This is"part 2" in a propeller-head series about the internal workings of Citrix Application Streaming.  This post covers how stuff in the registry can be "erased" during profiling without really effecting the profiling machine.  The same concepts apply at runtime where the application can erase things from the machine and have this effect only be apparent for the current user rather than the whole machine.

Part 1 covered the same topic for files.

Consider: Machine has registry space at HKLM\Software\DeleteMe (yes, notice the easy to recognize naming).  In this example, there are also a few registry items located in that space, abtly named, item 1 and item 2.

The installation program observes that this space exists and as part of its installation activity, erases it.  The job of the isolation system is to let the installer BELIEVE it erased the space, while not really erasing it, so that the streaming client can present this space as "not there", when it really is.

For the installer, I have used CMD.exe and here's the activity, captured as text.
c:\>reg query hklm\software\deleteme

HKEY_LOCAL_MACHINE\software\deleteme
    Item 1    REG_DWORD    0x1
    Item 2    REG_DWORD    0x2

c:\>reg delete hklm\software\deleteme
Permanently delete the registry key HKEY_LOCAL_MACHINE\software\deleteme (Yes/No
)? y
The operation completed successfully.

c:\>reg query hklm\software\deleteme
ERROR: The system was unable to find the specified registry key or value.

From outside of isolation, go look at the "real" registry.  You'll see:
What happened? 

Answer: The true registry was not "hurt" by the profiling activity.  The registry space that was deleted wasn't really deleted.  The captured profile though believes it was deleted and when moved to the execution machine, the Streaming Client will do similar isolation stuff to make this space appear "gone" even if that space really exists.  The "how" follows.

Package the app up and peek into the captured registry contents and you'll see the magic that makes this happen.  Recall from the file discussion, NTFS Alternate Data Streams are attached to the deleted files to describe them as erased.  The isolation system does similar activity for deleted registry.

Notice that the deleted registry space "exists" as part of the captured registry space.  It exists, but there is also this extra stuff that the isolation system references to conclude that this regsitry space is "erased" and should be masked from vision to the application.  In the case of the registry as well as for files, the erased markers are attached to the erased stuff so that the isolation system doesn't have to look far away to index things that are erased.  When a registry key is opened, the isolation system looks to the side to see if the marker is present and if it is, it "hides" this registry key from the view of the application. 

Magic?

I called this magic above.  In reality, no magic.  If the application happened to use and depend on a registry item named CitrixAIEDeletedStatus, this whole thing would not work.  Fortunately, this is a rather unique name and this makes it okay to add to registry space, where the application won't be impacted.  As a last step, the registry items that are the markers "don't exist" from the perspective of the isolated application, so this prevents confusing an application by giving it extra registry items that it did not define.

The exercise:
Answer these about the registry isolation post:
1. Which registry key does the example delete?
2. What program stands in for the installer?
3. What is the name of the registry item that marks a key as erased?

Information shown:

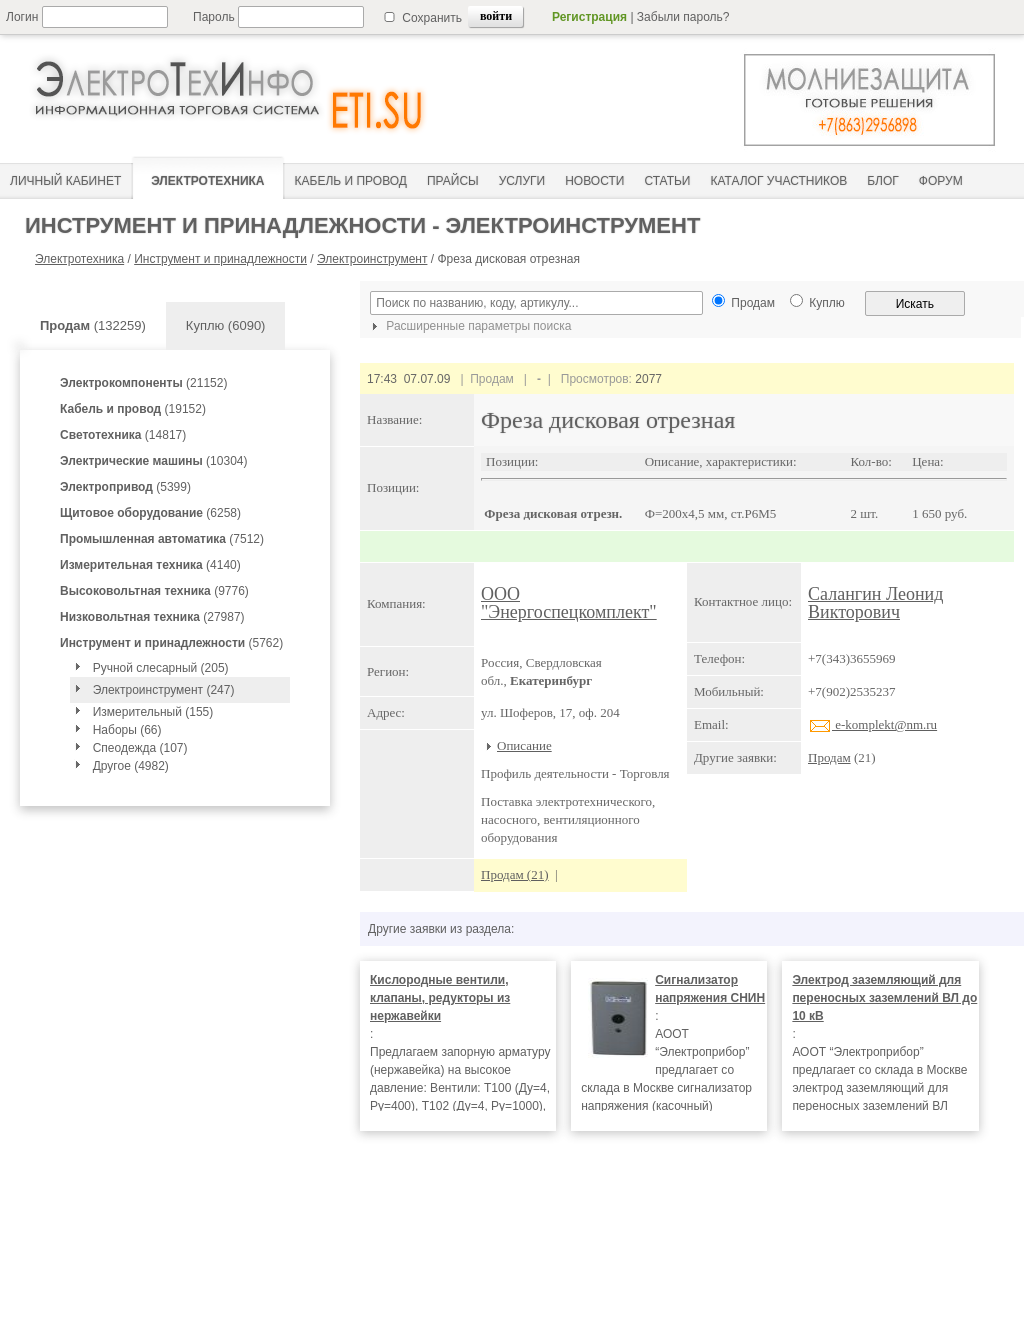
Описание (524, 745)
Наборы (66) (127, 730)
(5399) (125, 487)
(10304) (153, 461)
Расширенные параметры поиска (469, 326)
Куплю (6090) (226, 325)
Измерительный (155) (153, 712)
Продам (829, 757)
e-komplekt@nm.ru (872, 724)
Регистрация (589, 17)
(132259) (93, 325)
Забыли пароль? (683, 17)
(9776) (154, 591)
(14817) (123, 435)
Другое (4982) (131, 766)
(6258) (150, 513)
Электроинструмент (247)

--

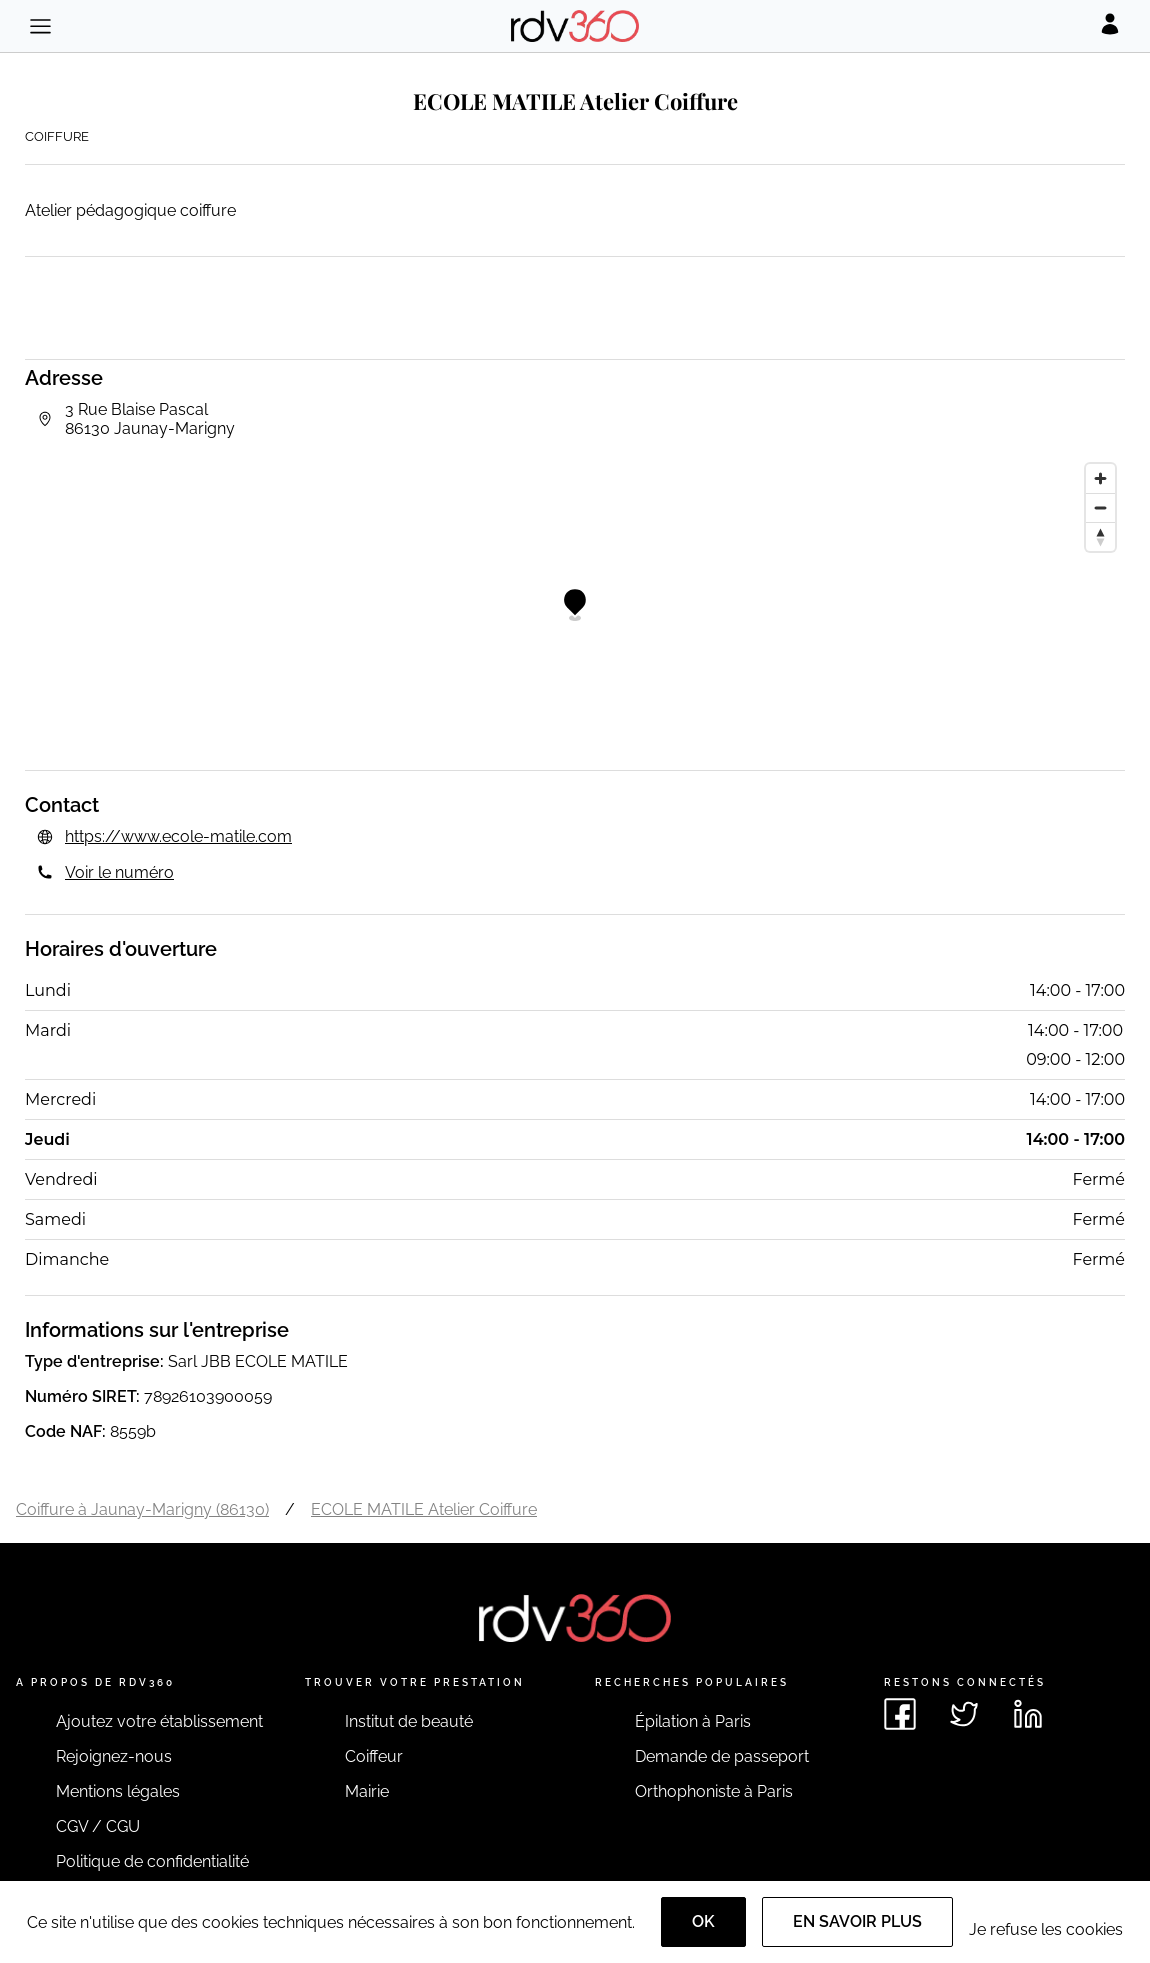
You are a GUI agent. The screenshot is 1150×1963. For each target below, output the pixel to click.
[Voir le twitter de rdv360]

...

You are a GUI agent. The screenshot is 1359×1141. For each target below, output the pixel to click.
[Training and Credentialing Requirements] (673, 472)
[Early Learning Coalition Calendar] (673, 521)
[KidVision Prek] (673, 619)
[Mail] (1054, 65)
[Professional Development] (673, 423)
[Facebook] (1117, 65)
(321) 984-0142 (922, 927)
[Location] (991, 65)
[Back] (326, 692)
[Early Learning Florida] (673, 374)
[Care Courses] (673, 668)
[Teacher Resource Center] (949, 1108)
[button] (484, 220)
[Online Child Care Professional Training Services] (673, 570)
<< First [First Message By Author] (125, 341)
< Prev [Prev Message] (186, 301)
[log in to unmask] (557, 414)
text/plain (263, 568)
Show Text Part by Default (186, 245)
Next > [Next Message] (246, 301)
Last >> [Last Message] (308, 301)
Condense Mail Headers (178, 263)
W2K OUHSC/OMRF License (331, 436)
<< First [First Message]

Worked solution:
1. HKLM\Software\DeleteMe
2. CMD.exe
3. CitrixAIEDeletedStatus